И первый снег под небом серым
Среди погаснувших полей,
И путь без солнца, путь без веры
Гонимых снегом журавлей...

Давно душа блуждать устала
В былой любви, в былом хмелю,
Давно понять пора настала,
Что слишком призраки люблю.

К 1964-му году Сергей Макаров и Николай Рубцов перевелись на заочное отделение. Как-то приехав на очередную сессию, Сергей Георгиевич встретил в садике возле Литинститута Николая Рубцова и Бориса Примерова. Тут же подошла девица с ребёнком в коляске, как оказалось их знакомая, и в процессе общения решено было взять дешёвого вина и пойти к ней в гости, благо было недалеко. Выпили, расслабились. Ребёнок заснул. Макаров, заметив, что его друзья не стесняются в выражениях, тоже вставил нецензурное словцо. Девица рассердилась и попросила Макарова более этого не делать.
- А им что - можно?- возмутился тот, указав на Рубцова и Примерова.
- Им можно, - был таков ответ. - Они – гении!
Ответить на это Сергею Макарову было нечем.
Последняя встреча Рубцова и Макарова произошла в 1970 году возле ресторана «Берлин» в Москве.Макаров не сразу узнал Рубцова - тот похудел до неузнаваемости.
На удивление друга Рубцов ответил: - «Я не похудел. Я - помертвел…»

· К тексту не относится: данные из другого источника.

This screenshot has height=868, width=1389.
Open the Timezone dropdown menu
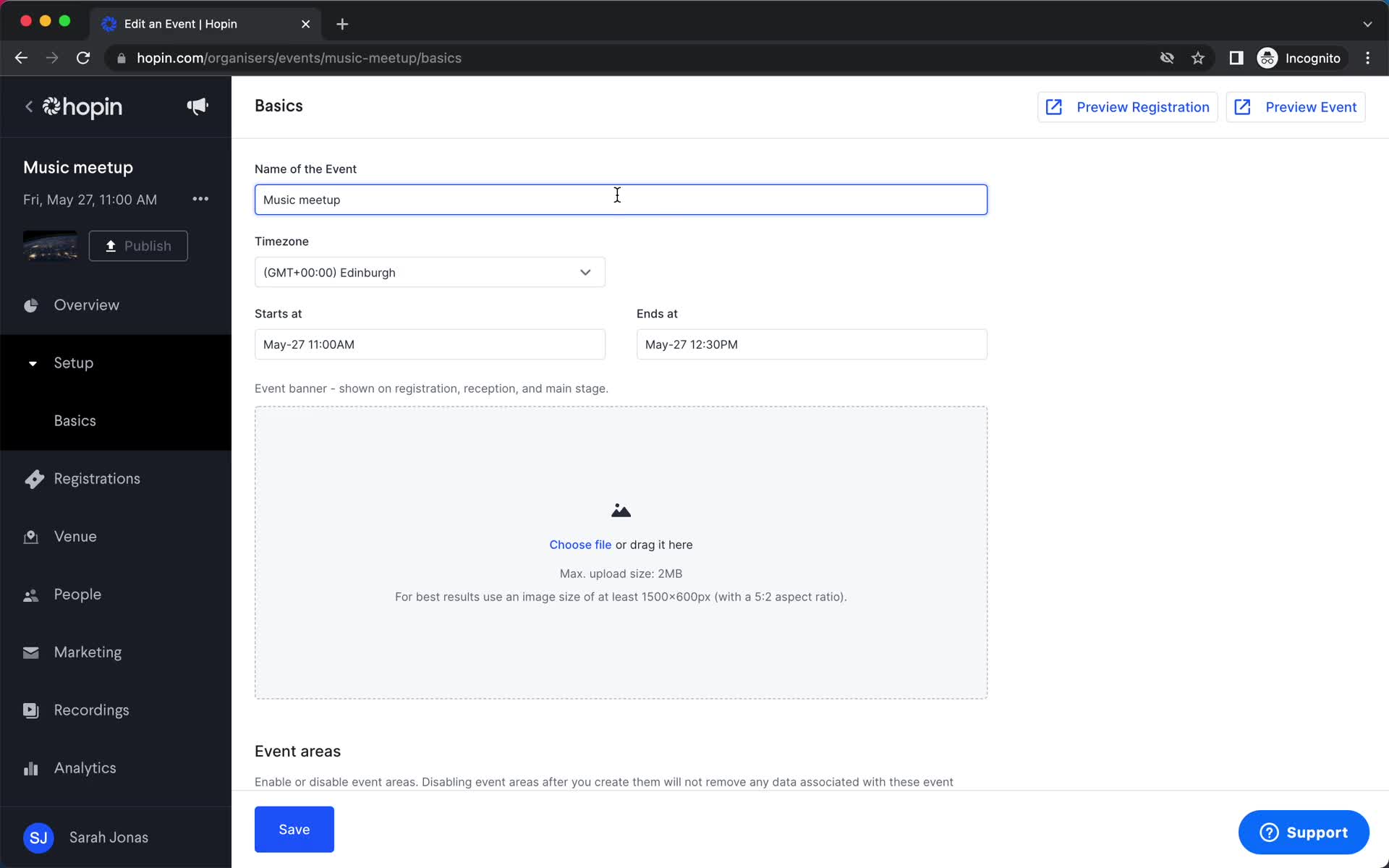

Известный питерский поэт Сергей Георгиевич Макаров не злоупотребляет своей дружбой с Рубцовым. В отличие от многих не носит по издательствам пачки написанных воспоминаний, в которых идут в ход истории, не имеющие ничего общего с реальными событиями. Он просто иногда вспоминает в кругу своих друзей о том счастливом времени, которое не вернуть.
СУДЬБА ГЕРОЕВ ЭТОГО ЭССЕ:
Николай Рубцов трагически погиб в 1971 году
Борис Примеров повесился 5 мая 1995 года на своей даче в Переделкино, оставив предсмертную записку: «Три дороги на Руси: я выбираю смерть. Меня позвала Юлия Владимировна Друнина".
Павел Мелехин погиб 23 декабря 1983 года в подмосковье.